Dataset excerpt
○ ○ ○ ○ ○

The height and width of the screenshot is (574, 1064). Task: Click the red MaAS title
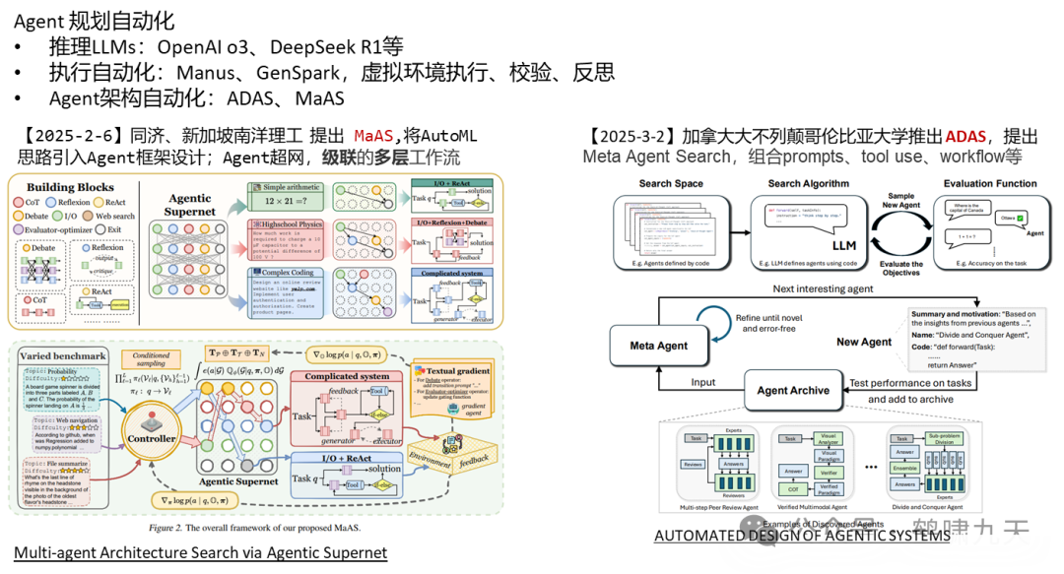[x=373, y=136]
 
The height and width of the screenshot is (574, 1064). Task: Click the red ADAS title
[x=965, y=136]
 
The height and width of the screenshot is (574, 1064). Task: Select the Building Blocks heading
[x=70, y=187]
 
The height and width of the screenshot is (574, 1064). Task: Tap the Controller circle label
[x=153, y=438]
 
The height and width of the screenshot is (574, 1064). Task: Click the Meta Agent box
[x=659, y=346]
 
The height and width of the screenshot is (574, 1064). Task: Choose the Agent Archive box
[x=793, y=390]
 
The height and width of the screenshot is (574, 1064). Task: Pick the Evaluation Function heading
[x=990, y=183]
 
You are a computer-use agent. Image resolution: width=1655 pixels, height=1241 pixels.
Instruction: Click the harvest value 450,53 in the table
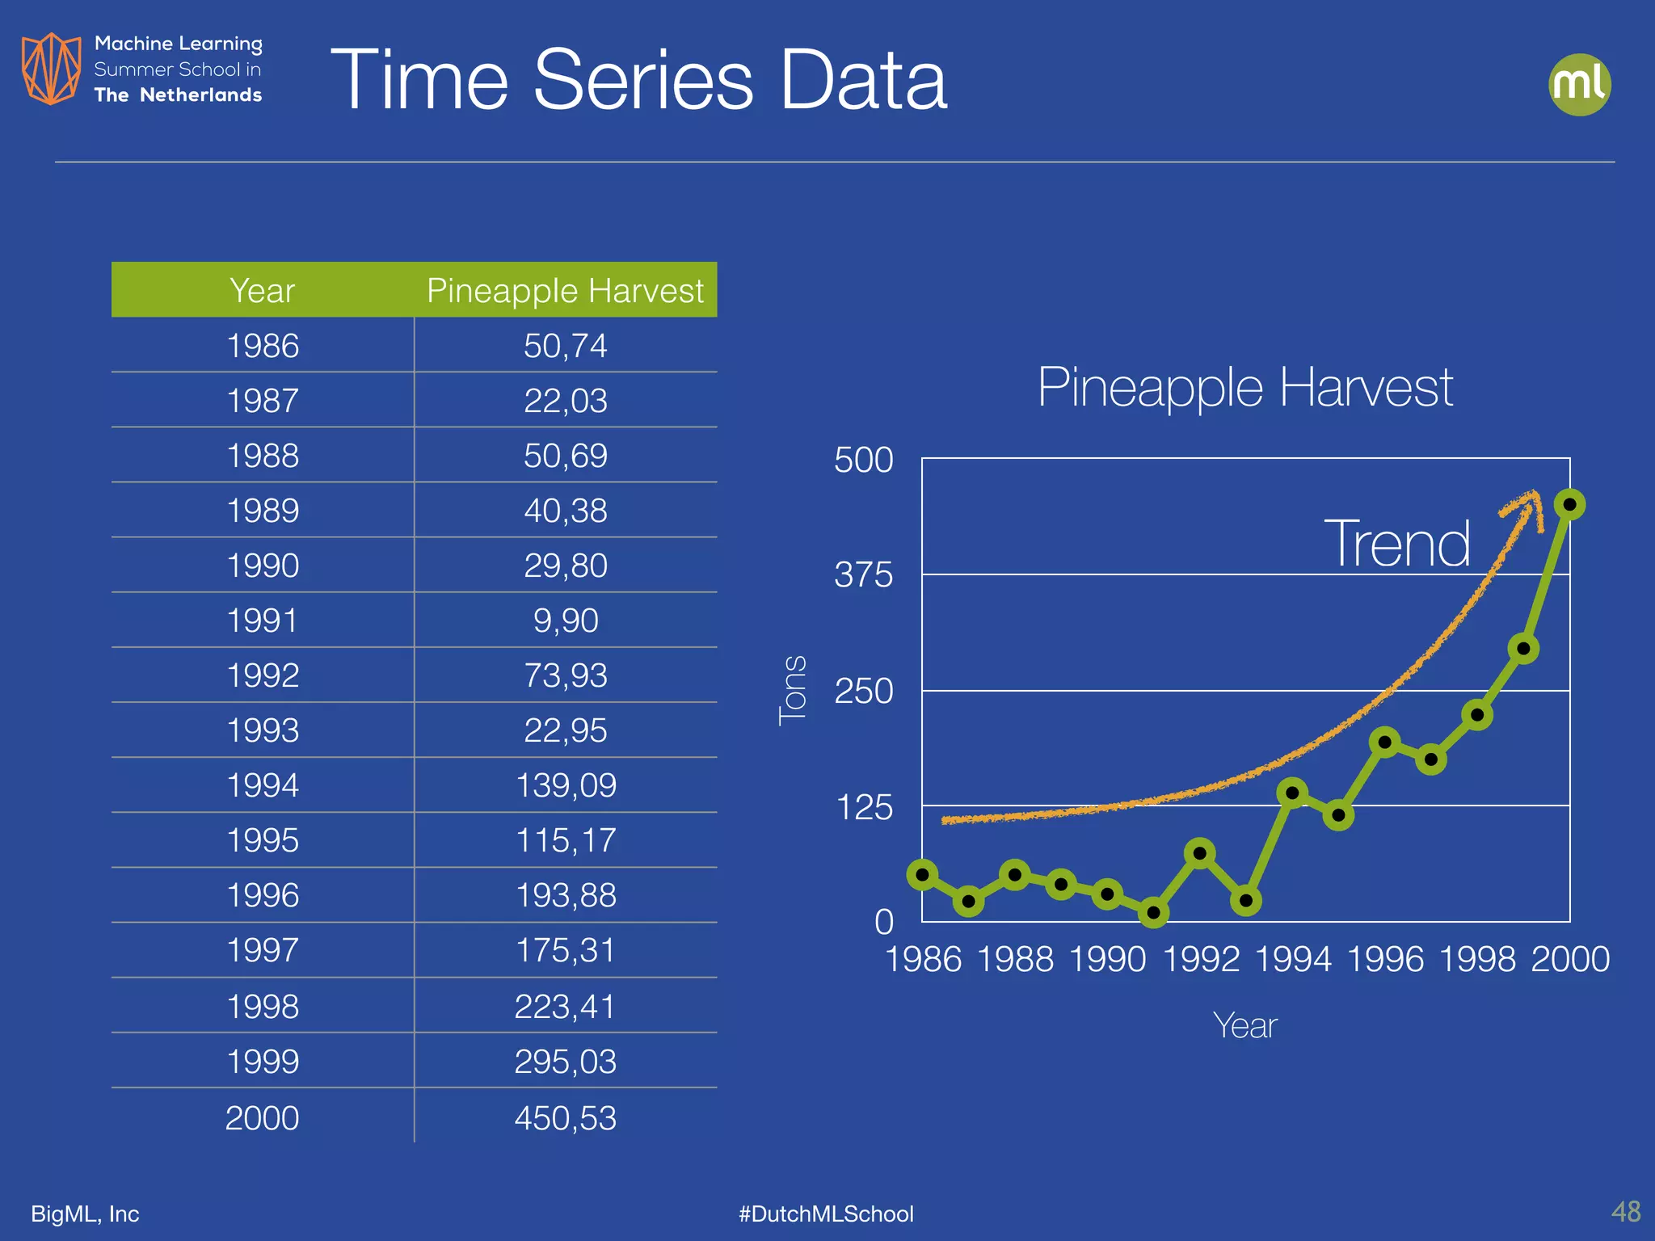click(x=565, y=1118)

○ ○ ○ ○ ○

Copy out every one of the lines above word for word, omitting the pictures.

Exercise result:
The height and width of the screenshot is (574, 1064). Task: Click the red MaAS title
[x=373, y=136]
 
The height and width of the screenshot is (574, 1064). Task: Click the red ADAS title
[x=965, y=136]
 
The height and width of the screenshot is (574, 1064). Task: Select the Building Blocks heading
[x=70, y=187]
 
The height and width of the screenshot is (574, 1064). Task: Tap the Controller circle label
[x=153, y=438]
 
The height and width of the screenshot is (574, 1064). Task: Click the Meta Agent box
[x=659, y=346]
 
The height and width of the screenshot is (574, 1064). Task: Choose the Agent Archive box
[x=793, y=390]
 
The height and width of the screenshot is (574, 1064). Task: Pick the Evaluation Function heading
[x=990, y=183]
 
You are a computer-use agent. Image resolution: width=1655 pixels, height=1241 pixels.
Instruction: Click the harvest value 450,53 in the table
click(x=565, y=1118)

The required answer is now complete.